In still other methods, the step of tagging the frames of the input
data based on the log-likelihood ratio test statistic and pitch
characteristics may include the step of tagging the frames
according to an equation Tag(t)=f(LLRT, pitch) where Tag(t)=1 when
a hypothesis that a given frame is noise is rejected and Tag(t)=0
when a hypothesis that a given frame is speech is rejected. The
program storage device as recited in claim 11, wherein the step of
counting the tags in a plurality of frames to determine if the
input data is speech or noise includes the step of providing a
smoothing window of N frames to provide a normalized cumulative
count between adjacent frames of the N frames and to smooth
transitions between noise and speech frames. The step of providing
a smoothing window of N frames may include the formula: w(t)=exp
(-.alpha.t), where w(t) is the smoothing window, t is time, and
.alpha. is a decay constant. The step of providing a smoothing
window of N frames may include the formula: w(t)=1/N, where w(t) is
the smoothing window, and t is time. The step of providing a
smoothing window of N frames may include w(t)=1 for t=0 and
otherwise w(t)=0, where w(t) is the smoothing window, and t is
time. The step of counting the tags may include the steps of
comparing a normalized cumulative count to a first threshold and a
second threshold, if the normalized cumulative count is above or
equal to the first threshold and the current tag is most likely
speech, the input data is speech and if the normalized cumulative
count is below to the second threshold and the current tag is most
likely noise, the input data is noise. The methods may be performed
by a program storage device readable by machine, tangibly embodying
a program of instructions executable by the machine to perform the
method steps.
A method for training voice activity detection systems, in
accordance with the invention, includes the.steps of inputting
training data, the training data including both noise and speech,
aligning the training data in a forced alignment mode to identify
speech and noise portions of the training data, labeling the speech
portions and the noise portions, clustering the noise portions to
achieve noise Gaussian mixture densities to be employed as noise
models, and clustering the speech portions to achieve speech
Gaussian mixture densities to be employed as speech models.

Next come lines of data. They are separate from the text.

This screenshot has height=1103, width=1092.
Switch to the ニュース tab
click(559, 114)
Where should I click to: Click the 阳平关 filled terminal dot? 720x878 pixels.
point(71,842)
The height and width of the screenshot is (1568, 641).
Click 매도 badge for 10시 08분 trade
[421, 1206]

The methods may be performed by a program storage device readable
by machine, tangibly embodying a program of instructions executable
by the machine to perform the method steps. The step of aligning
the training data in a forced alignment mode to identify speech and
noise portions of the training data may be performed by employing a
speech decoder. The step of clustering the noise portions may
include clustering the noise portions in accordance with a
plurality of noise ambient environments.
These and other objects, features and advantages of the present
invention will become apparent from the following detailed
description of illustrative embodiments thereof, which is to be
read in connection with the accompanying drawings.
BRIEF DESCRIPTION OF DRAWINGS
The invention will be described in detail in the following
description of preferred embodiments with reference to the
following figures wherein:
FIG. 1 is a block/flow diagram of a system/method for training
speech and noise models including Gaussian mixture densities in
accordance with the present invention; and
FIG. 2 is a block/flow diagram of a system/method for voice
activity detection in accordance with the present invention.

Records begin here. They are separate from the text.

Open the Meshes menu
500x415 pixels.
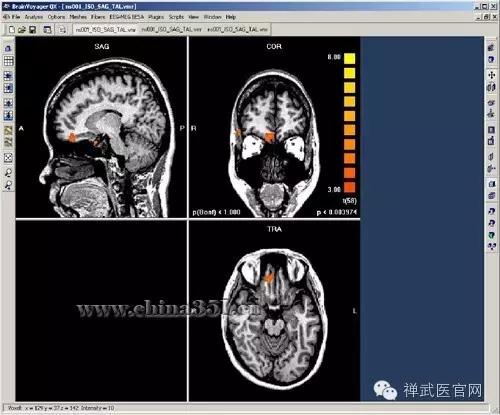(x=78, y=17)
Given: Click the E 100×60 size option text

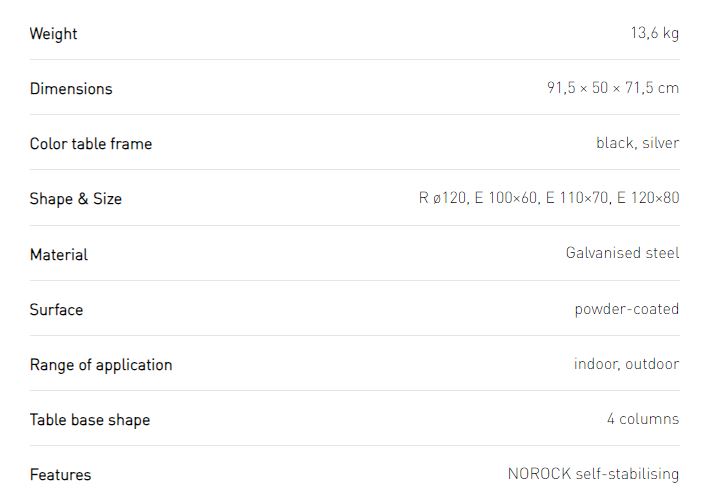Looking at the screenshot, I should [506, 198].
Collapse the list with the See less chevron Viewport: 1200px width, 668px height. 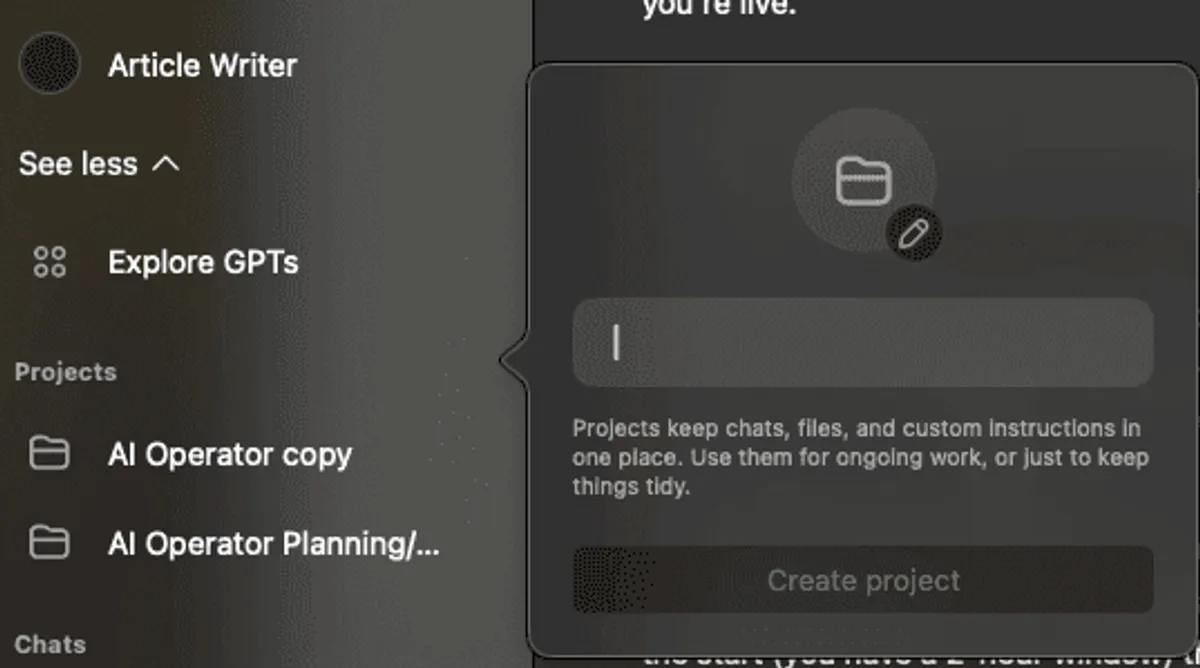165,163
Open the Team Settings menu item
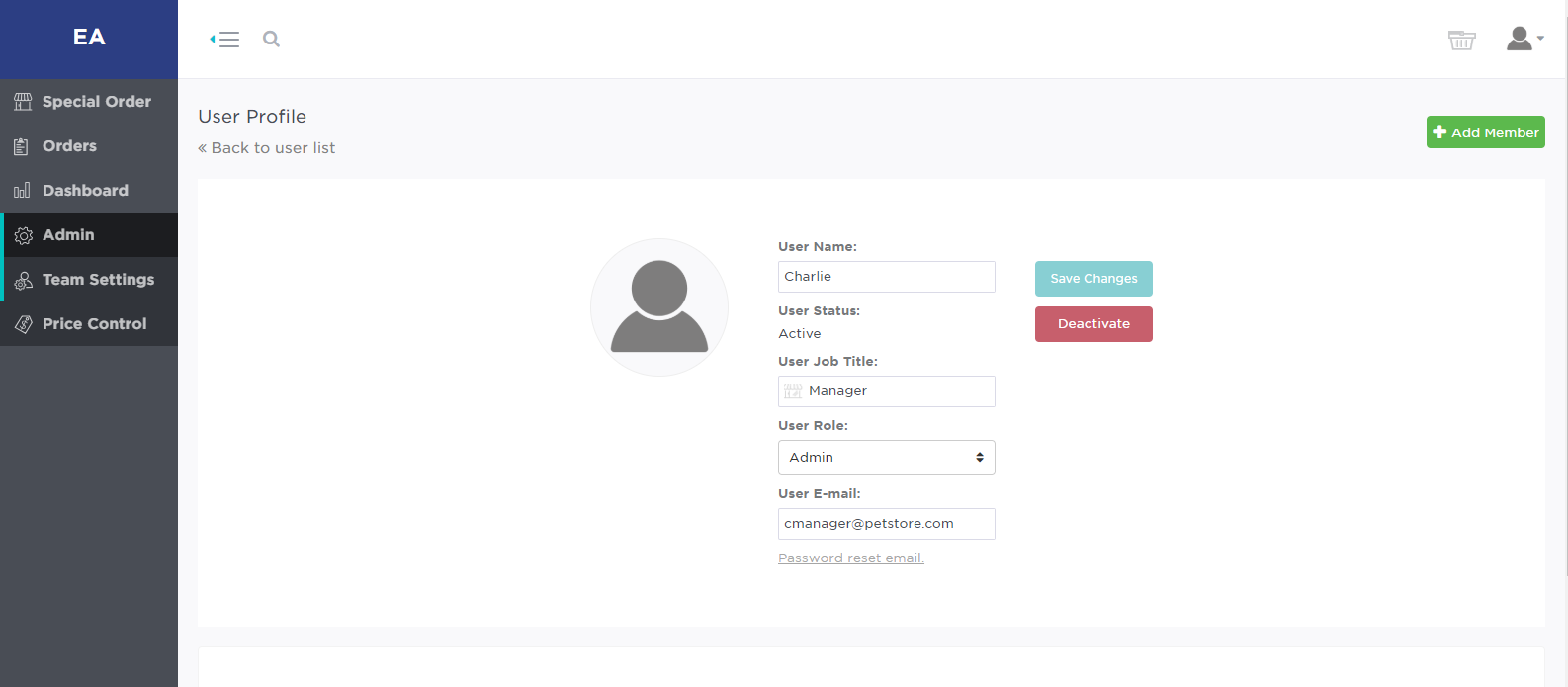Viewport: 1568px width, 687px height. 98,280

DETAILED DESCRIPTION OF PREFERRED EMBODIMENTS
The present invention includes a voice activity (VAD) system and
method based on a log-likelihood ratio test statistic and pitch
combined with a smoothing technique using a running decision
window. To maintain accuracy, the present invention utilizes speech
and noise statistics learned from a large training database with
help from a speech recognition system. To achieve robustness to
environmental changes, the need for threshold calibration is
eliminated by applying the ratio test statistic. The effectiveness
of the present invention is evaluated in the context of speech
recognition compared with a conventional energy-comparison scheme
with dynamically updated thresholds. A training procedure of the
invention advantageously employs cepstrum for voice activity
detection.
Log-Likelihood Ratio Test for VAD
The VAD method for the present invention is similar to the
threshold-comparison in that it employs measured quantities for
decision-making. The present invention advantageously employs
log-likelihood ratio and pitch. The dependency on empirically
determined thresholds is removed as the log-likelihood ratio
considers similarity measurements from both speech and silence
templates. The algorithm also benefits from a speech recognition
system when templates are to be built in the training phase. An
example of a speech recognition which may be employed is disclosed
in L. R. Bahl, et al., "Performance of the IBM Large Vocabulary
Continuous Speech Recognition System on the ARPA Wall Street
Journal Task," ICASSP-95; 1995.
Log-Likelihood Ratio Test (LLRT)
Assume that both speech and noise observations can be characterized
by individual distributions of Gaussian mixture density functions:
Let x(t) be the input signal at time t. The input signals may
include acoustic feature vectors, say for example, 24-dimension
cepstral vectors. Two simple hypotheses may be defined as follows:
H.sub.0 input is from probability distribution of noise H.sub.1
input is from probability distribution of speech
The probabilities for x(t), given it is a noise frame, and given it
is a speech frame, can be written, respectively as: ##EQU1##
We then define a likelihood ratio test statistic as: ##EQU2##
Then the following decisions may be made based on the likelihood
ratio test statistic as: ##EQU3##
where .alpha. and .beta. are the probabilities for a type I error
and type II error, respectively. A type I error is to reject
H.sub.o when it should not be rejected, and a type II error is to
not reject H.sub.o when it should be rejected. For computational
consideration and simplicity, a log-likelihood ratio test (LLRT)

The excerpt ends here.